Munroe has worked with about 1,100 students since 1986 startup


By Gerrie Grevatt The Halifax Herald

Thursday, December 13, 2001


Lunenburg - George Munroe's office is starting to look fairly empty.

The walls are bare, there's nothing on the meeting table and the only things left on top of the bookcase are a couple of framed pictures of some smiling kids.

Those photographs will likely be among the last things the retiring head of Youth Support Services will pack before leaving Jan. 4. It's not known who will replace Mr. Munroe.

The black and white pictures bring back memories of the early days of the program and remind Mr. Munroe that it's been the young people who have made it work.

"I've always felt I have far more to learn from them than they'll ever learn from me," he said Monday.

The service started in 1986 with four teenagers who got busted for smoking dope in their high school parking lot. The school's guidance counsellor called Mr. Munroe, then an addictions counsellor working mostly with adults, and asked for his help.

The boys weren't in counselling for long before one proposed Mr. Munroe meet them at their school instead of in his office. The teen also suggested training kids as peer counsellors.

Since then, Mr. Munroe has worked with about 1,100 junior and senior high school students in Lunenburg and Queens counties. The school-based peer-driven rehab program is one of only two in Canada. There's a similar project in Winnipeg.

At least half the young people Mr.
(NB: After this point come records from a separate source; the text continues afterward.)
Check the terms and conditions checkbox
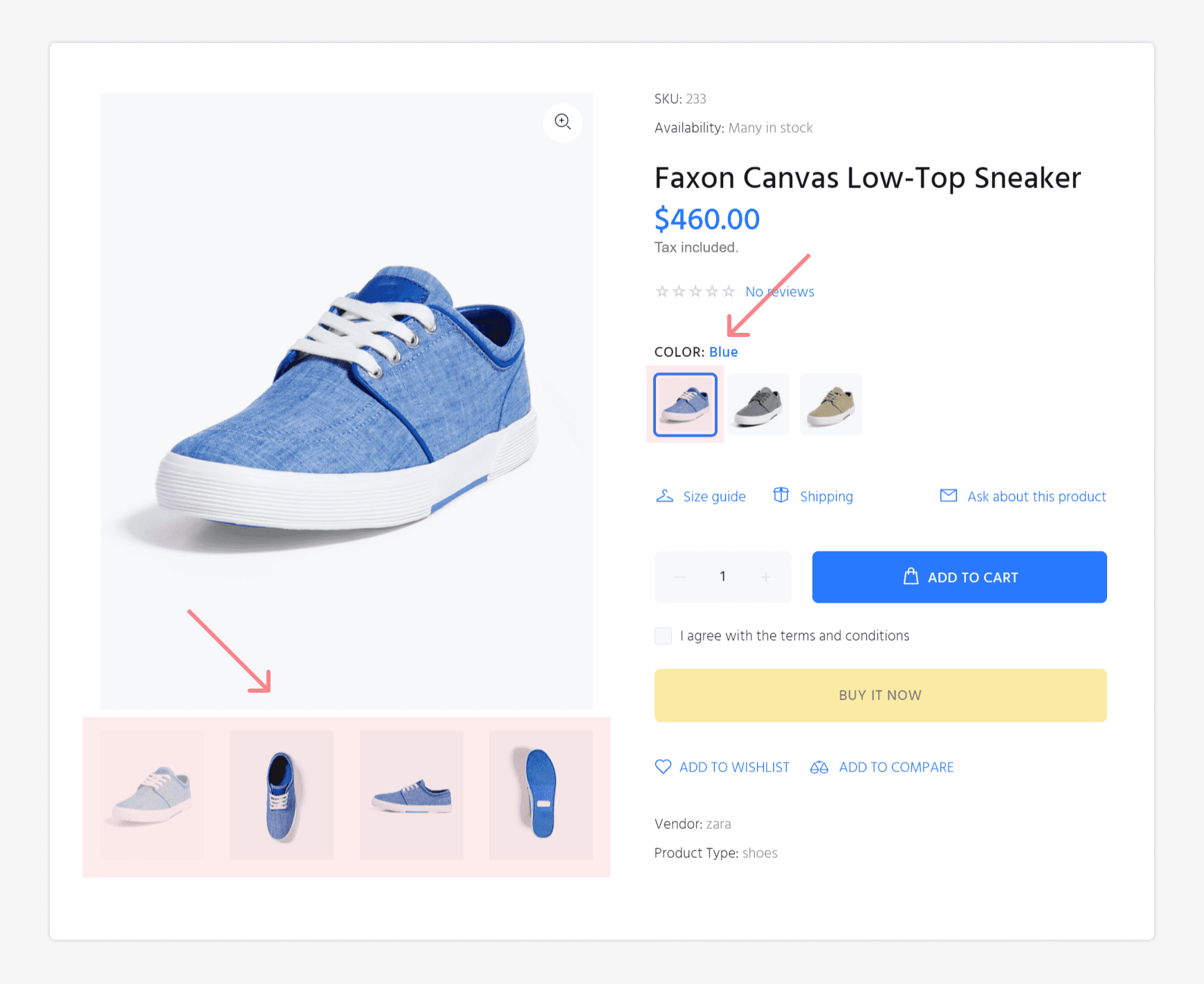pyautogui.click(x=663, y=635)
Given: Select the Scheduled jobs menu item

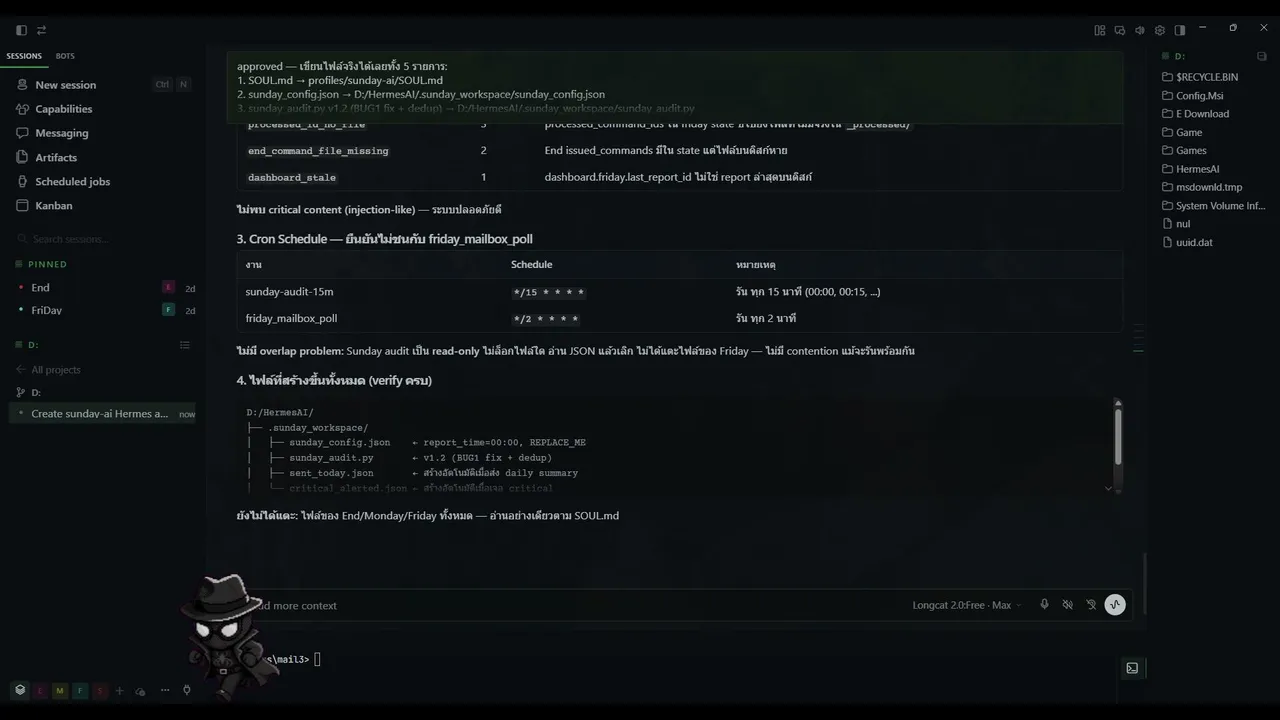Looking at the screenshot, I should 72,181.
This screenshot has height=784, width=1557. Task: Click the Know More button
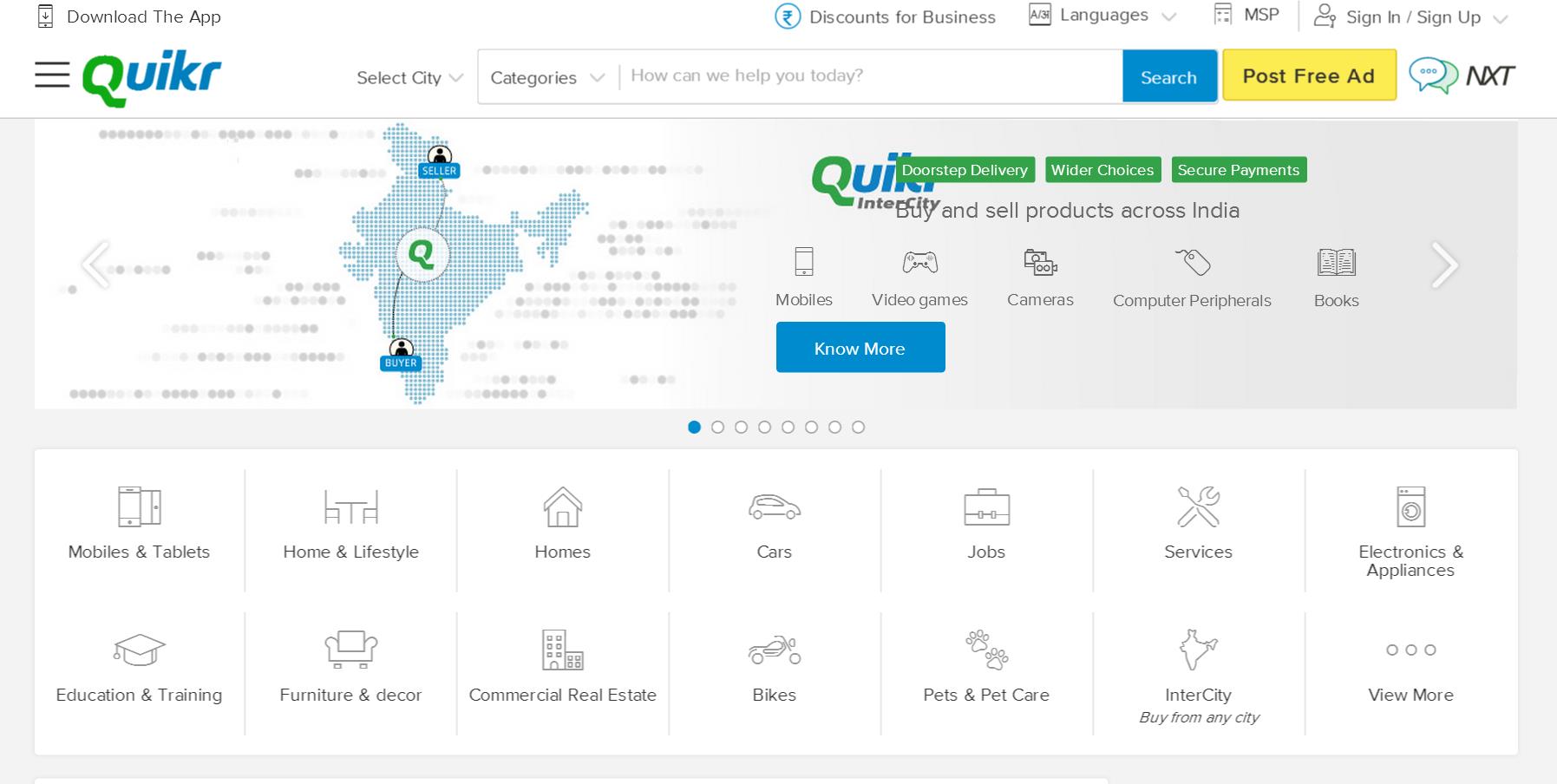click(x=860, y=348)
Munroe has seen are in the experimental stages of alcohol and drug use.

"Early intervention is really helpful because we're able to teach them . . . general life skills that help them not only to stay off the substances but live pretty full lives, rather than the narrow existence that a lot of kids who are into substances live," he said.

Alcohol remains the No. 1 substance abused by young people on the South Shore, followed by cannabis and LSD. What scares Mr. Munroe is that kids are younger when they start using them.

"When I first started, the average age was probably 13. Now it's around 11," he said.

"I asked a group of kids the other night what their biggest fear was, and at least 80 per cent said not being able to get a job and raise a family. . . . There's a real fear among kids now regarding their future."

Mr. Munroe and peer counsellors encourage their clients to have faith in their own abilities.